The records –
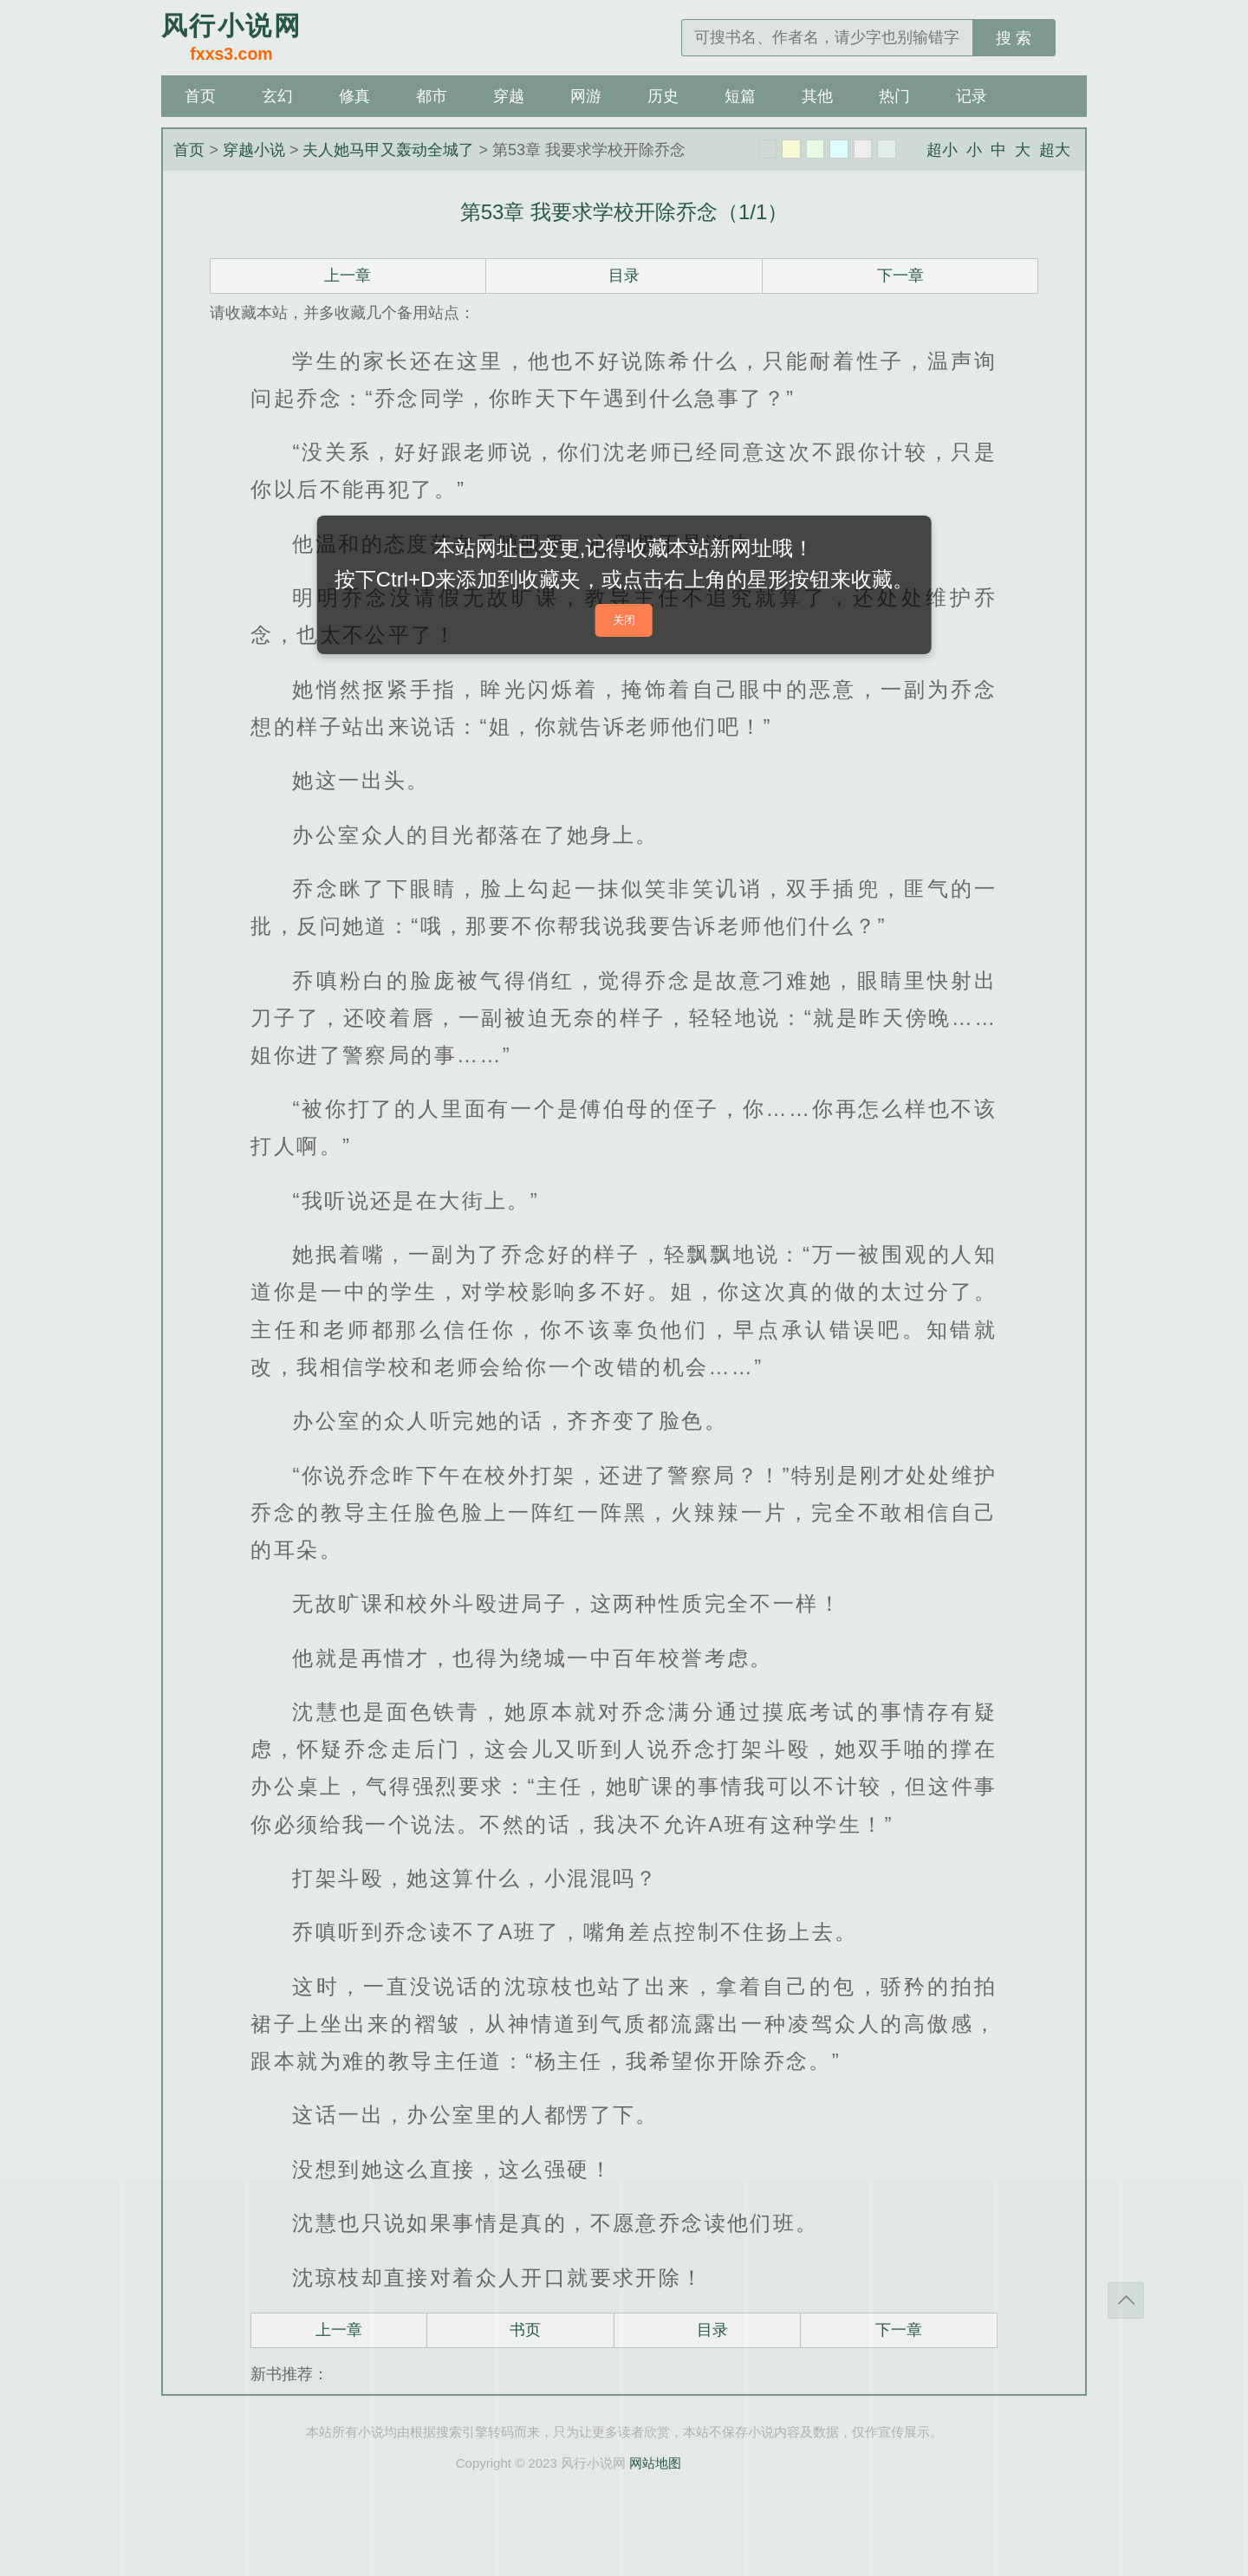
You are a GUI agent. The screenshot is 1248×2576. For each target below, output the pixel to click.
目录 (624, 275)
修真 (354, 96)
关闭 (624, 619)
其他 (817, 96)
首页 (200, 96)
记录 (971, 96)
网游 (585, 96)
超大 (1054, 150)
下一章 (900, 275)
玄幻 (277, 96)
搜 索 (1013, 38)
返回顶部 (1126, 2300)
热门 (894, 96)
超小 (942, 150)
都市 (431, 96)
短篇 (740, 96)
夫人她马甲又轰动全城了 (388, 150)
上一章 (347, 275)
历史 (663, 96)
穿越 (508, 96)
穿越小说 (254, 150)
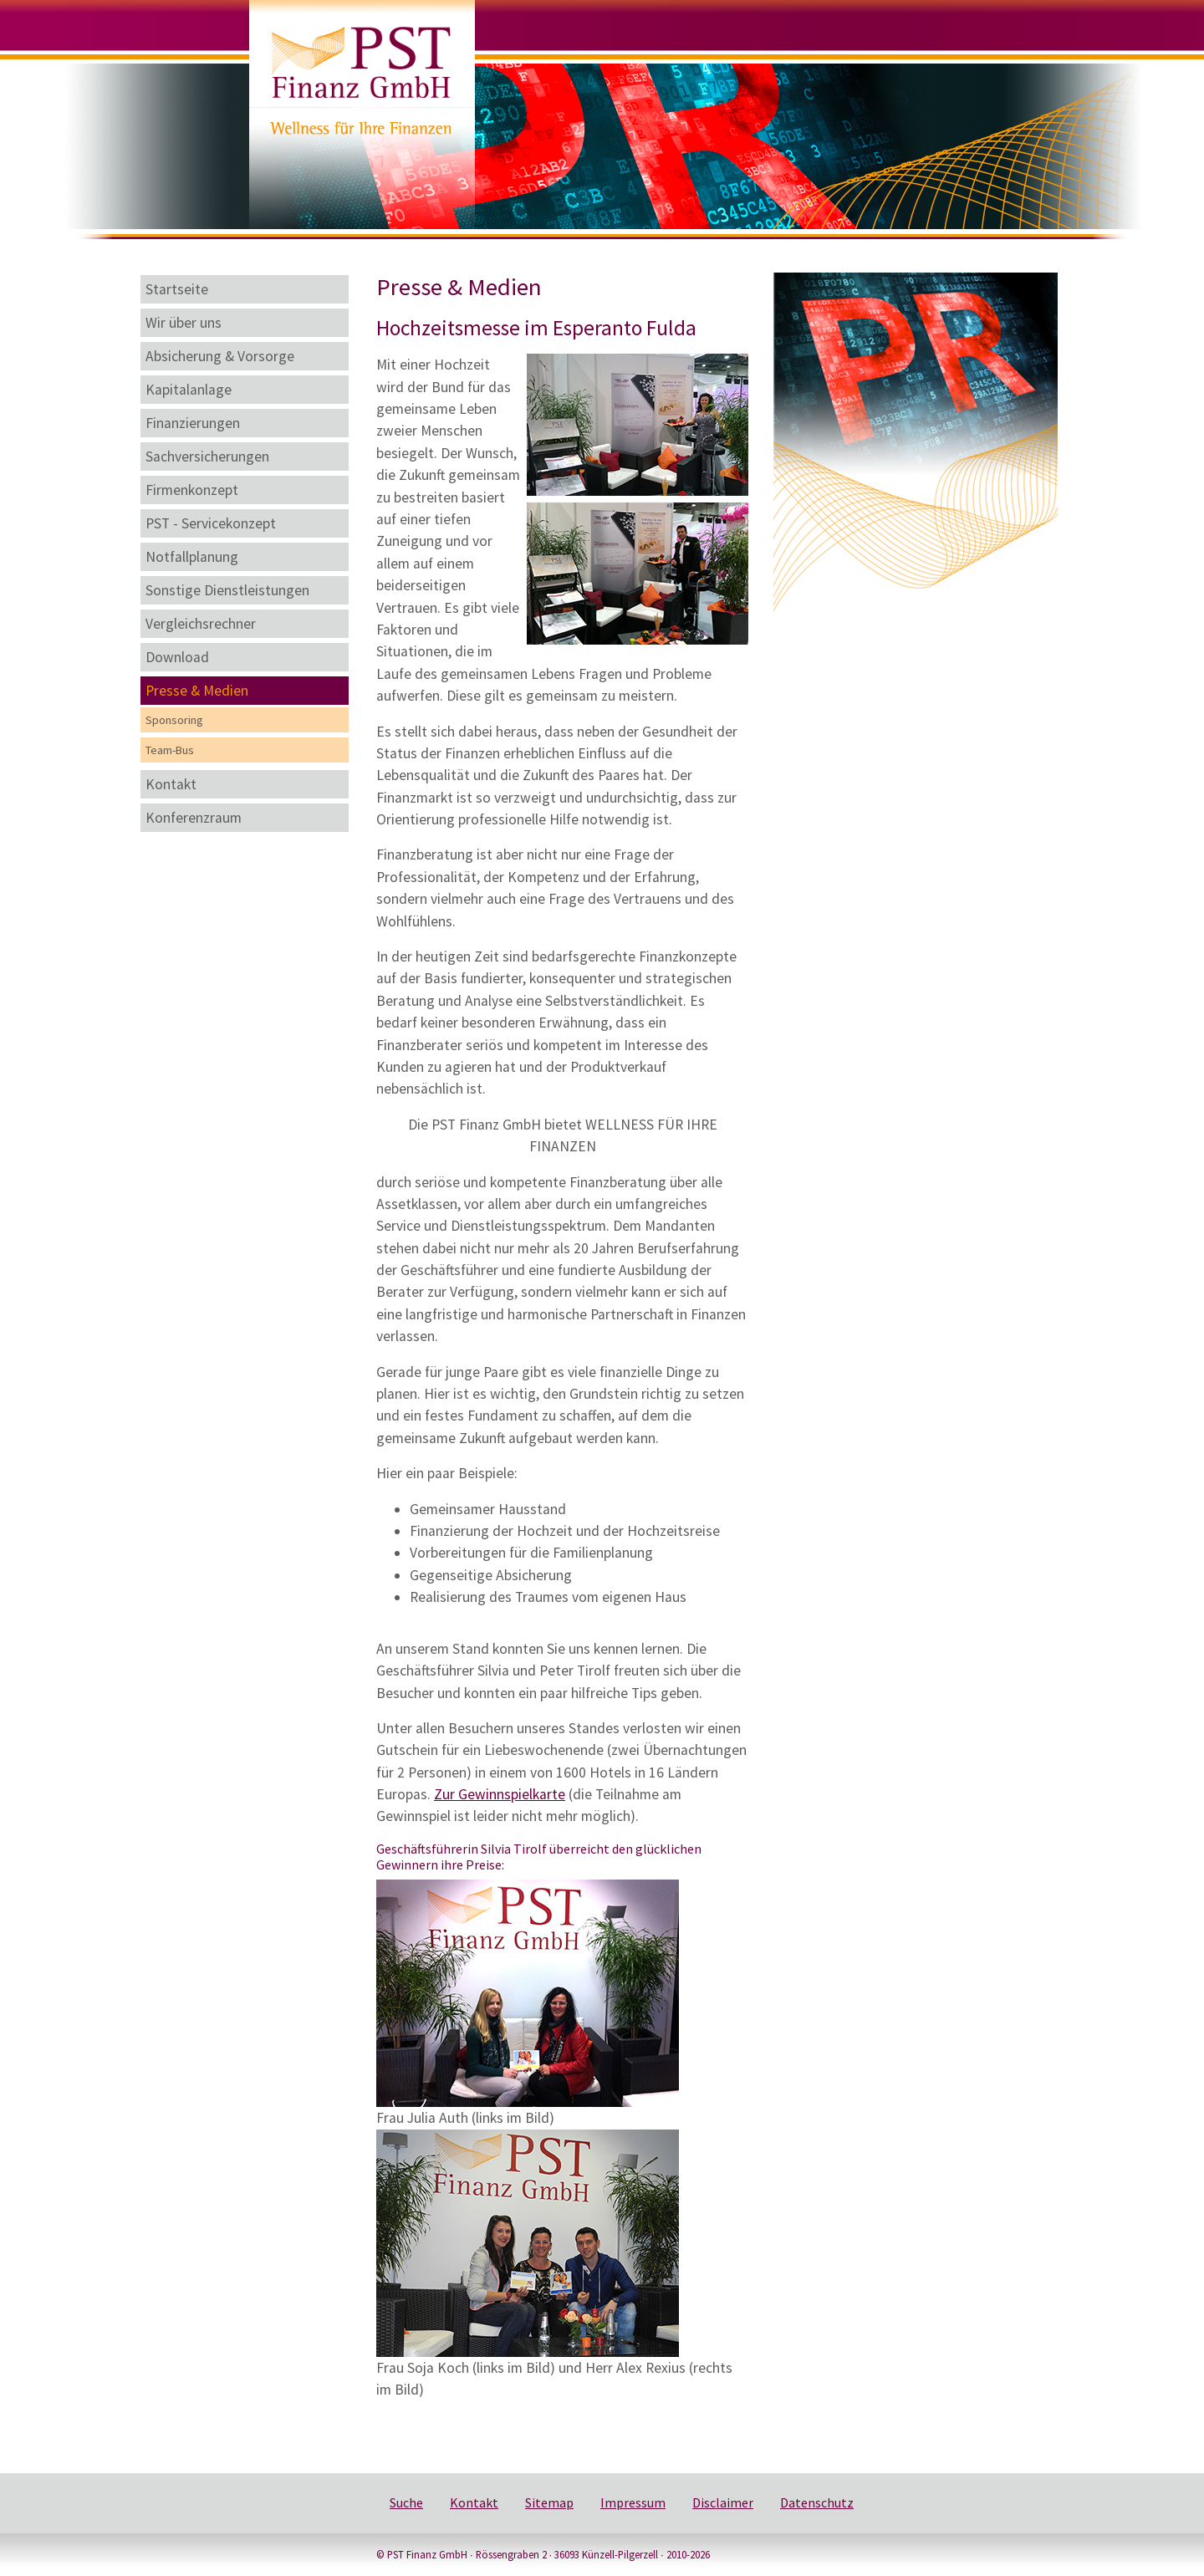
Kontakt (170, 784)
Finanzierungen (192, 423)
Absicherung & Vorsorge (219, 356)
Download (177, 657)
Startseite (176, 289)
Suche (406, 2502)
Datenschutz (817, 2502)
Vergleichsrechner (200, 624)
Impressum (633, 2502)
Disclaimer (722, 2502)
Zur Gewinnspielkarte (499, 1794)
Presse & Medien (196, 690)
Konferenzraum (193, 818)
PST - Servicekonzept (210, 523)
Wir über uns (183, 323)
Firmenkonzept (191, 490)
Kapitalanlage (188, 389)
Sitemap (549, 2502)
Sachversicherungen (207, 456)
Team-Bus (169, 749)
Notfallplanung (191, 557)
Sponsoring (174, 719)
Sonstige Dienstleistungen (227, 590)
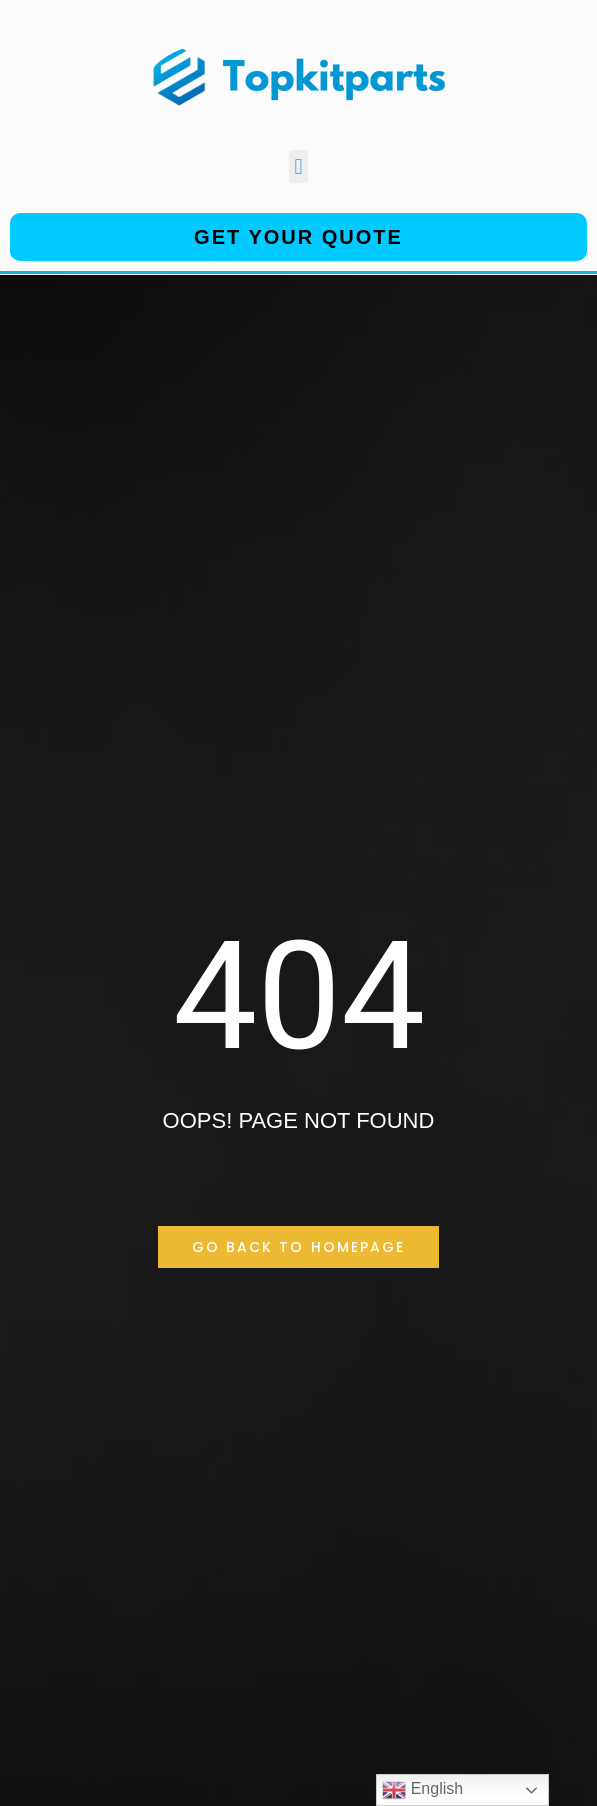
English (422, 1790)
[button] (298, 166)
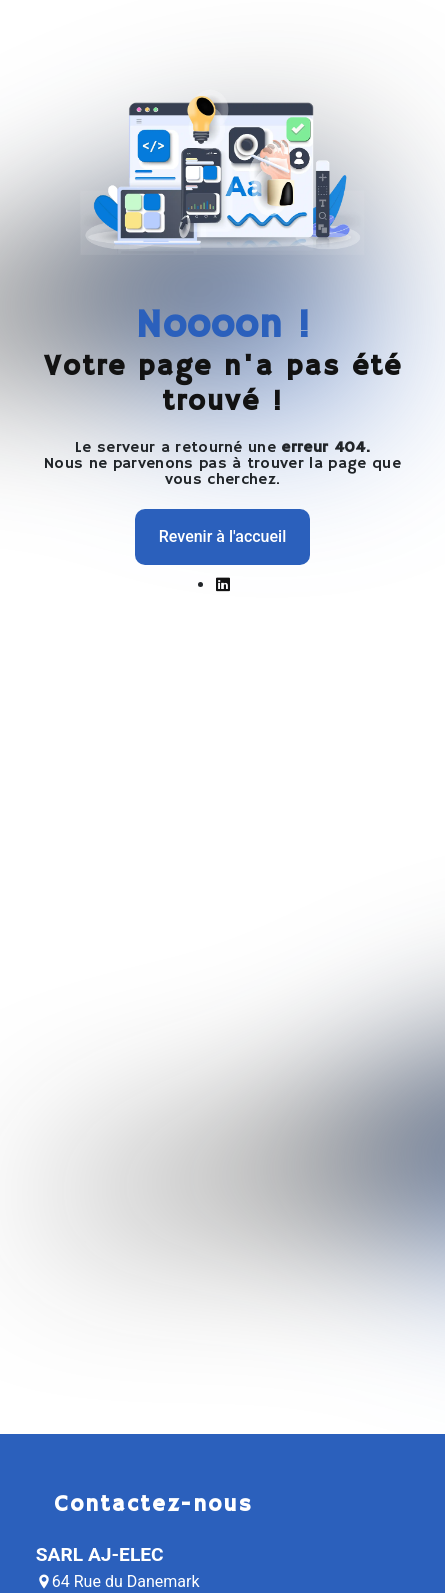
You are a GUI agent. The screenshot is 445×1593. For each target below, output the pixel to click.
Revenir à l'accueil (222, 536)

Problem to work on – Rewrite all of the entries with every occurrence of "GUI agent" replaced by "screen-navigation assistant" and everything else left unchanged. Omit the pictures from your answer.

Task solution –
You are a screen-navigation assistant. The screenshot is 1248×2576. For each target below, output the pixel to click.
目录 (624, 275)
修真 (354, 96)
关闭 (624, 619)
其他 (817, 96)
首页 (200, 96)
记录 (971, 96)
网游 (585, 96)
超大 (1054, 150)
下一章 (900, 275)
玄幻 (277, 96)
搜 索 (1013, 38)
返回顶部 (1126, 2300)
热门 (894, 96)
超小 (942, 150)
都市 (431, 96)
短篇 (740, 96)
夫人她马甲又轰动全城了 (388, 150)
上一章 (347, 275)
历史 (663, 96)
穿越 (508, 96)
穿越小说 (254, 150)
Kontakt (170, 784)
Finanzierungen (192, 423)
Absicherung & Vorsorge (219, 356)
Download (177, 657)
Startseite (176, 289)
Suche (406, 2502)
Datenschutz (817, 2502)
Vergleichsrechner (200, 624)
Impressum (633, 2502)
Disclaimer (722, 2502)
Zur Gewinnspielkarte (499, 1794)
Presse & Medien (196, 690)
Konferenzraum (193, 818)
PST - Servicekonzept (210, 523)
Wir über uns (183, 323)
Firmenkonzept (191, 490)
Kapitalanlage (188, 389)
Sitemap (549, 2502)
Sachversicherungen (207, 456)
Team-Bus (169, 749)
Notfallplanung (191, 557)
Sponsoring (174, 719)
Sonstige Dienstleistungen (227, 590)
English (422, 1790)
[button] (298, 166)
You are a screen-navigation assistant. The screenshot is 445×1593. For each target below, output the pixel to click.
Revenir à l'accueil (222, 536)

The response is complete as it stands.